20. ....."The question therefore is, quo animo the rent was received, and what the real intention of both parties was?"

.....The decision in Kai Khurshroo Vs. Bai Jerbai, (1949) FCR 262 = (1949) FLJ 168 = AIR 1949 FC 124, turned upon the peculiar facts of that case and there was a difference of opinion, Patanjali Sastri, J., as he then was, taking a different view. There, after notice to quit, defendants 2 and 3 who claimed to be sub- tenants insisted upon continuing in possession and paid the rent month after month. The majority took the view that the landlord had obvious motive in receiving the payments of rent after a particular period i.e. the appointment of a receiver of the property of the mortgagor at the instance of his mortgagee. Having regard to the uniform view taken in all the decisions, both Indian and English, I am not inclined to interpret this decision of the Federal Court as an authority for the position that the payments and receipt of rent as such in every circumstance would amount to waiver, whatever may be the circumstances of the case and the intention of the lessor."
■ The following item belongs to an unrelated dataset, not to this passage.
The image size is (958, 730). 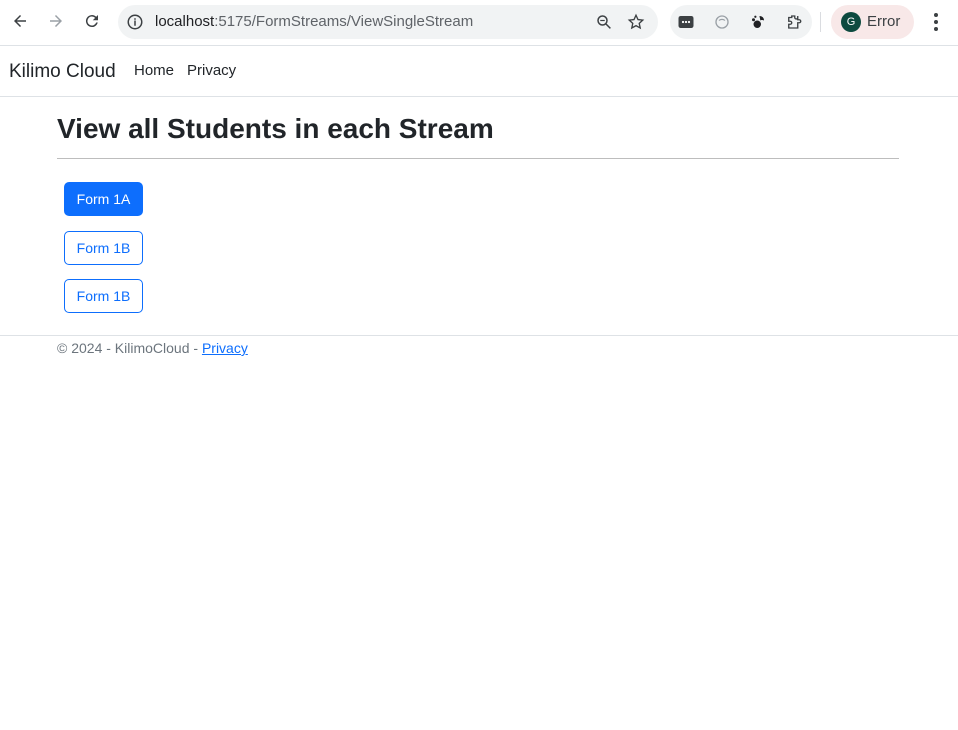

In this connection, the decision of Court in the case of Lal Chandra Vs. Vice Chancellor, Allahabad H.C., 2002 (47) ALR 352 being relevant is quoted below:

"16. In the light of these decisions I, therefore, find that mere acceptance of rent after the period of termination of the tenancy does not amount to waiver of notice to quit. There must be some intention of waiver. In the present case, the opposite party actively prosecuted the suit for ejectment filed by him. Therefore, it cannot be accepted that the notice has been waived. I, accordingly find that the trial court has rightly held that the notice to quit has not been waived and, therefore, the revisionists are liable to ejectment."

The court below has totally overlooked the fundamental aspect of the matter and thereby fell into a grave error in dismissing the suit in question.

In view of what has been discussed herein above, this revision deserves to be allowed and is hereby allowed. The judgment and order dated 31.3.2012 passed by the Additional District Judge, Court No. 5, Varanasi in SCC No. 55 of 2010, Kunwar Bahadur Singh Vs. UP State Agro Industries Corporation Ltd. and another is set aside and the matter is remanded to the concerned court below to pass afresh order in the light of the observations made hereinabove.